Is it across the MOSFET gate and source? It's a protection diode then and 18V oughtta do, as most MOSFET's have a maximum Vgs of 20V.

But you need to find out why it went kaput. I'd test Q11 and Q12 there.

Cheers!

[johnd]

Thank you so much Geek for your reply

I have no idea if it "across the MOSFET gate and source" ;-(
I can upload the PS side if it helps you figure this out

Q11= C3209 YK736
Q12= A4281 YK741
how do I test it?

additional information:
A friend of mine has this charger but with 220V version and he measured the voltage
across this D4 diode, he told me that while charging, the voltage was toggling between 2.74-2.9 and ~3.2v when he measured it on both directions of the diode.

thanks

This post has been edited by johnd on December 08, 2012 07:31 pm

[CWB]

are there any numbers on the good diode ?

the bobbling voltage that was measured is most likely due to the pulse width modulation used to "control" the mosfet(s) .

yep ... there is a reason that zeners let go ...
over-voltage and old age .
sometimes there is failure "just because" ... but this is rare .
i do not see evidence of a long term "runnin' it up against the wall" ... this would be indicated by a discoloration of the board under the zener .

it looks like it grenaded ... most likely from a healthy spike .
this warrants further testing rather than simply stabbing in a part .
the photocoupler may be bad .
simply replacing the zener and firing it up may cause a repairable unit to turn into a door-stop .

to accurately check the two items geek mentioned , it is best to pull the parts .
if you are not hip with soldering and testing semiconductors , i would strongly suggest finding someone who is .

a possible indicator to the extent of damage :
have you checked the line fuse ?
if it is ok , this is a good indication .

[johnd]

thank you CWB

line fuse is OK.
no readable marking on the diode as it is broken ;-(
and it is a single diode in this area as seen on photo.
no burnt signs under the diode

I can desolder/solder the transistors and I have a multimeter.

from your experience do you also think as Geek that the diode is a 18V zener?
Vgs gate source voltage of MOSFET 2SK3683 is +-30 according its datasheet,
Geek wrote that it is 20V and thus the diode should be 18V.

thanks

This post has been edited by johnd on December 09, 2012 06:58 am

[Geek]

Hi,

Most MOSFET's have a Vgs of 20V, there are some that go higher. Not that it takes the whole Vgs swing to turn it on. If it's 30, use a higher voltage diode than 18

[johnd]

Thanks Gregg

I'll order the 27v diode and try
will report later

thanks for your help
John

[CWB]

the main fuse is good ... this is much better than it being open .

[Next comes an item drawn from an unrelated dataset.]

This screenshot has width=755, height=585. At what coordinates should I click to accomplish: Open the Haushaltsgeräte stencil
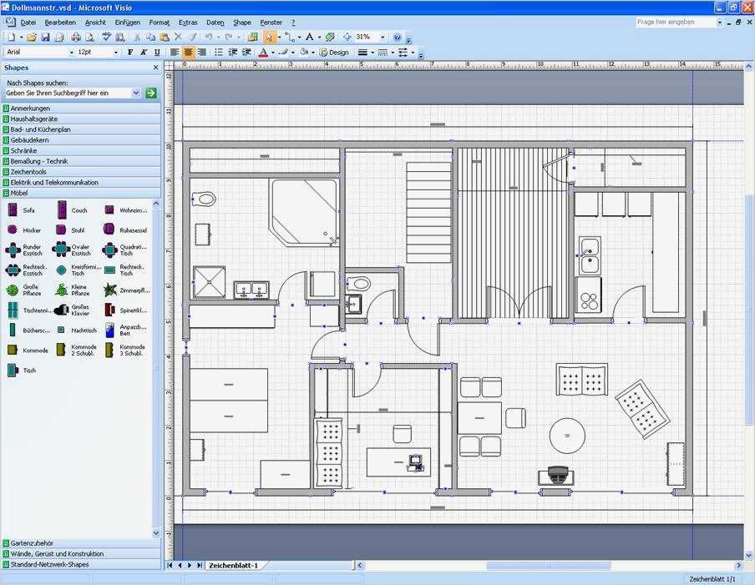81,119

"from your experience do you also think as Geek that the diode is a 18V zener?
Vgs gate source voltage of MOSFET 2SK3683 is +-30 according its datasheet,
Geek wrote that it is 20V and thus the diode should be 18V."

without examining the board to "rough out" a mental image of the circuit , or looking at a schematic , it is not possible to say with certainty that the zener should be 17-18 volts .

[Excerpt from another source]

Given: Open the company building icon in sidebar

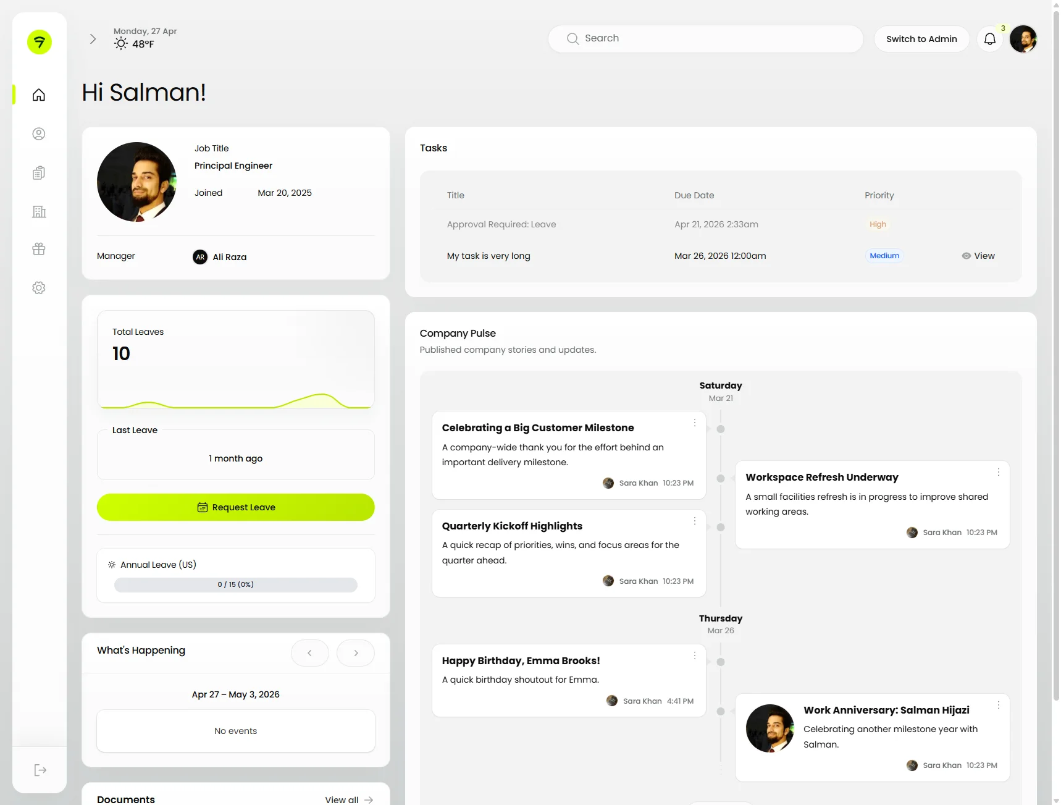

personally speaking , the SWAG method should be used only as a last resort .

look at diode in the charger that your friend has (that is still good) ... it may have numbers on it (that is what i was sort of getting at in the first place) .

lacking any good numbers that can be cross-referenced ...
by using a suitable power supply , current limiting resistor , some alligator jumper leads (small) and a dmm , it is possible to check the diode in your friend's charger to find the rating .
you will have to lift one end of the diode to do this .



there are a couple of other items to consider :
R103 : (silk screening partially blocked by the red ellipse) no value discernable
R5 : 12 ohm / 5 watt

these are most likely for safety/current limiting (again , no schematic and based on general design considerations) .
the job of these is usually to limit the current in case of component failure .
R103 may open up in the event that the mosfet (Q1) shorts ... this could be the reason that the main fuse did not open .
R5 may be used to limit the current to the switchmode transformer primary winding .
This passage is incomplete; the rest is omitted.